On the other hand, ‘India’ is not a native name but comes from the Indus River, popularized by Greek historians and later adopted during British colonial rule.

Constituent Assembly Debates:

On September 18, 1949, the Constituent Assembly engaged in intense deliberations over whether to use ‘Bharat’ or ‘India’ exclusively in the Constitution. Several members, including Hari Vishnu Kamath and Hargovind Pant, advocated for ‘Bharat,’ citing its historical and traditional significance.

Why Both ‘Bharat’ and ‘India’?

The decision to include both names in the Constitution was born out of the challenging post-Partition period, marked by communal strife and uncertainty. This dual identity aimed to reassure minorities that they would not be dominated by a ‘Hindu’ name, making it a necessary compromise.

Special Parliament Session Sparks Controversy Over Nation’s Name:

During the recent monsoon session of Parliament, BJP Rajya Sabha MP Naresh Bansal voiced his demand for the removal of ‘India’ from the Constitution, asserting that it symbolizes colonial subjugation. This call found resonance with fellow BJP MP Harnath Singh Yadav, who advocated for a constitutional amendment replacing “India” with “Bharat.”

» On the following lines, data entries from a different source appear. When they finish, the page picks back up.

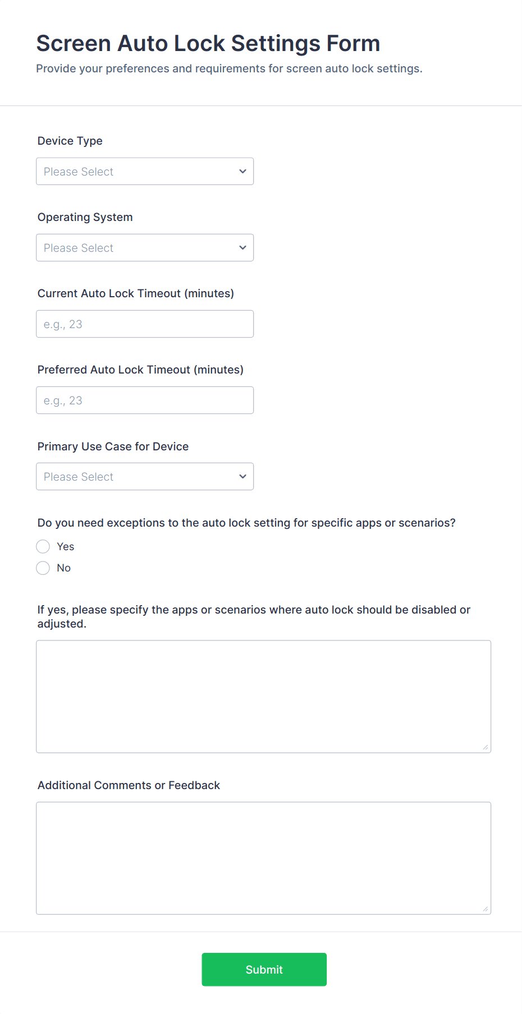The image size is (522, 1014).
Task: Click the form subtitle about preferences
Action: point(230,68)
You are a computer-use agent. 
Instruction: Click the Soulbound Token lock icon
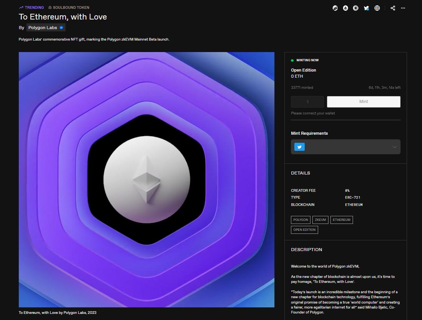50,8
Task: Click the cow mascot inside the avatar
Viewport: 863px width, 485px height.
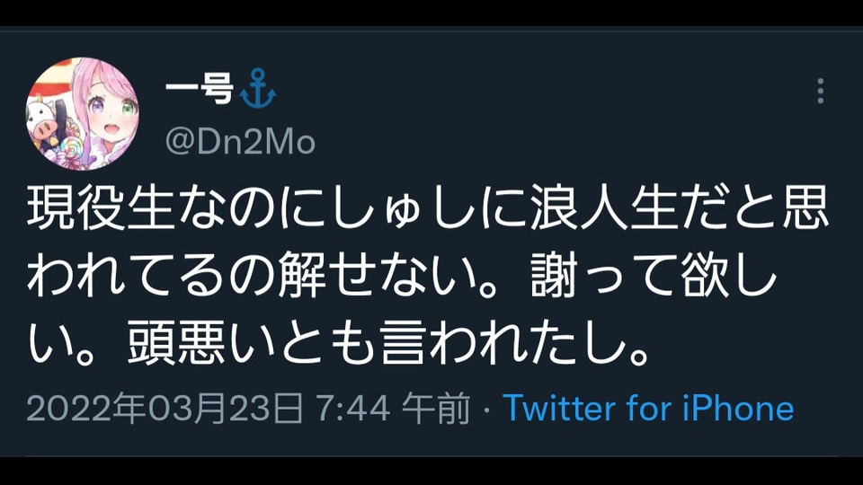Action: point(43,121)
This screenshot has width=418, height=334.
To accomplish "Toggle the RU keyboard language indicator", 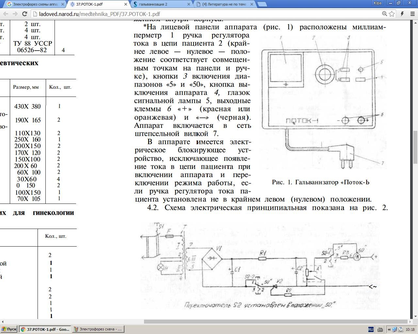I will pyautogui.click(x=371, y=329).
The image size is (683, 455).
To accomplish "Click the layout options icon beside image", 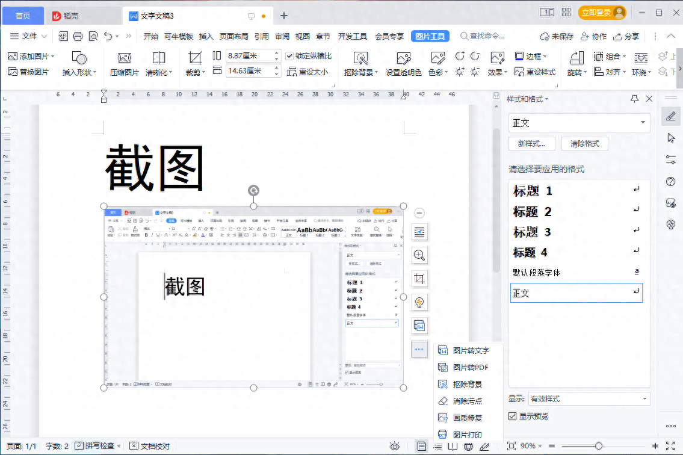I will pyautogui.click(x=419, y=232).
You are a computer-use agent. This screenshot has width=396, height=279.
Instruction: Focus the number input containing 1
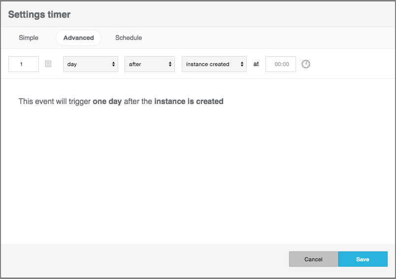pyautogui.click(x=24, y=64)
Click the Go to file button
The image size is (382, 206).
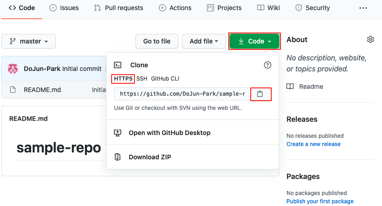click(156, 41)
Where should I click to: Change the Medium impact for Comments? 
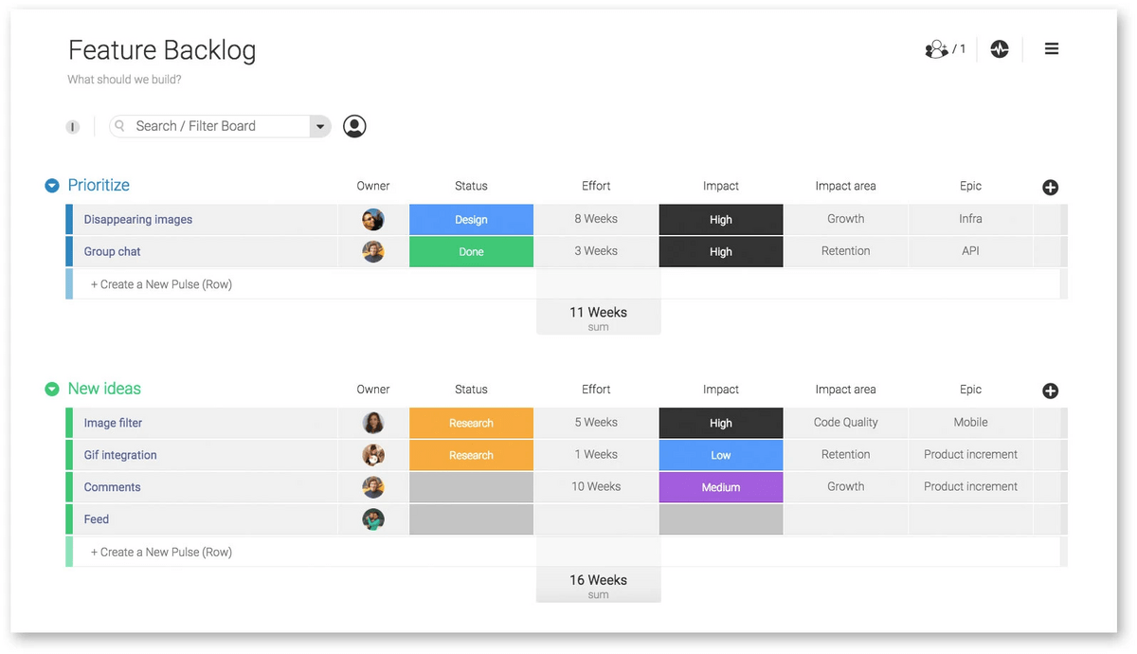click(x=721, y=487)
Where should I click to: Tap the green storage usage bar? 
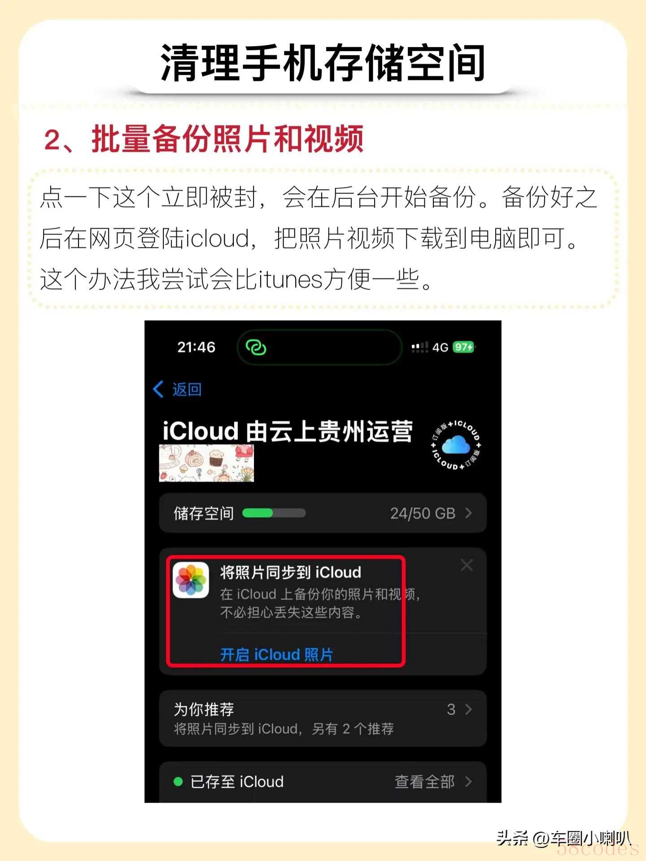[x=274, y=513]
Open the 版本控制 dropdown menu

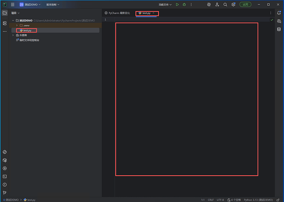pos(53,5)
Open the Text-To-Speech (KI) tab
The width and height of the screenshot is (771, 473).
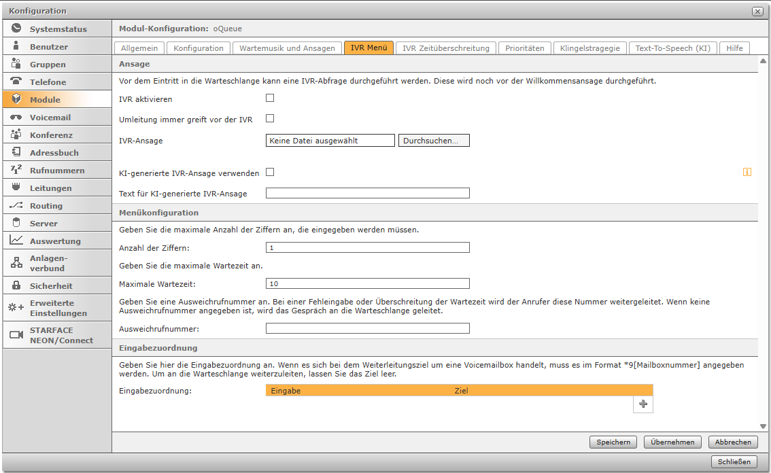tap(672, 48)
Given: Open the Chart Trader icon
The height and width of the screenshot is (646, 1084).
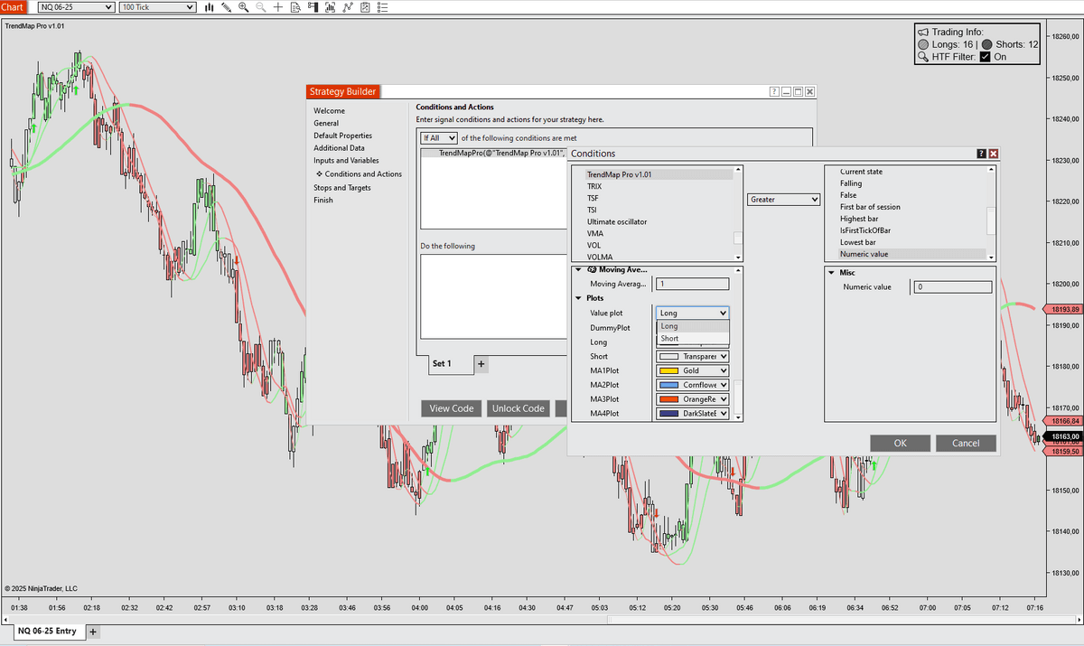Looking at the screenshot, I should click(313, 7).
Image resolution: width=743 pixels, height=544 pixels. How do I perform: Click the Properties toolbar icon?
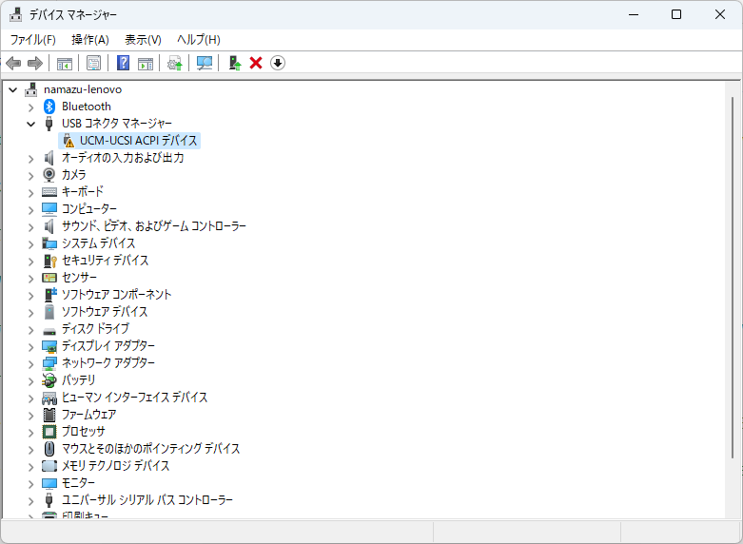pos(93,63)
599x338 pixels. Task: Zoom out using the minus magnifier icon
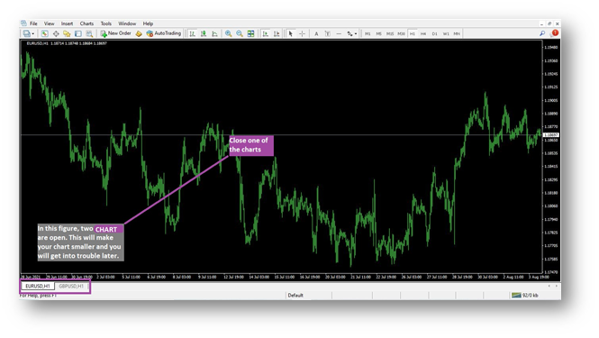pos(240,33)
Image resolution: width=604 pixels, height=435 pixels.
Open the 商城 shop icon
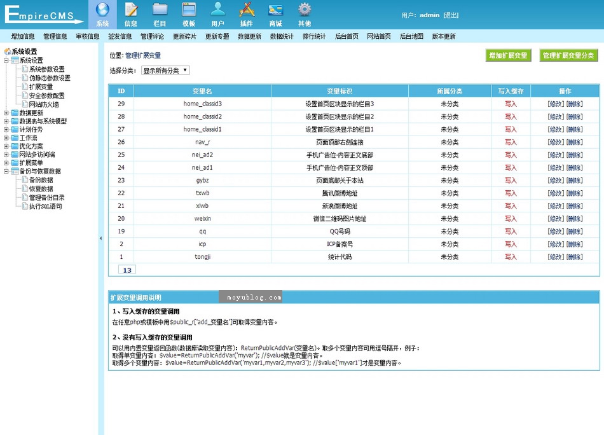click(275, 10)
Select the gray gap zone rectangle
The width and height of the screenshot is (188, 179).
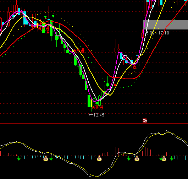click(x=165, y=25)

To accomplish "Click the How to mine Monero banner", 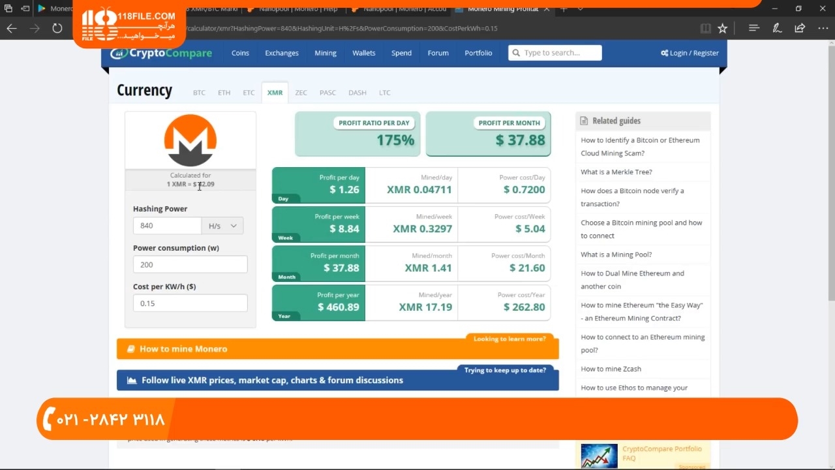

With the special session of Parliament set to commence on September 18, there is widespread speculation that a bill proposing this constitutional amendment may be introduced.

While the session’s official agenda remains undisclosed, the prospect of such a bill being presented is a topic of discussion. Proponents of this name change argue that adopting a single indigenous name for the country will foster a stronger sense of national pride and underscore the nation’s profound cultural heritage.


The debate between ‘India’ and ‘Bharat’ is not merely about renaming; it’s a reflection of India’s diverse identity and history. Whether the nation will be officially renamed ‘Bharat’ remains to be seen, but the dual nomenclature continues to honor the country’s multifaceted heritage.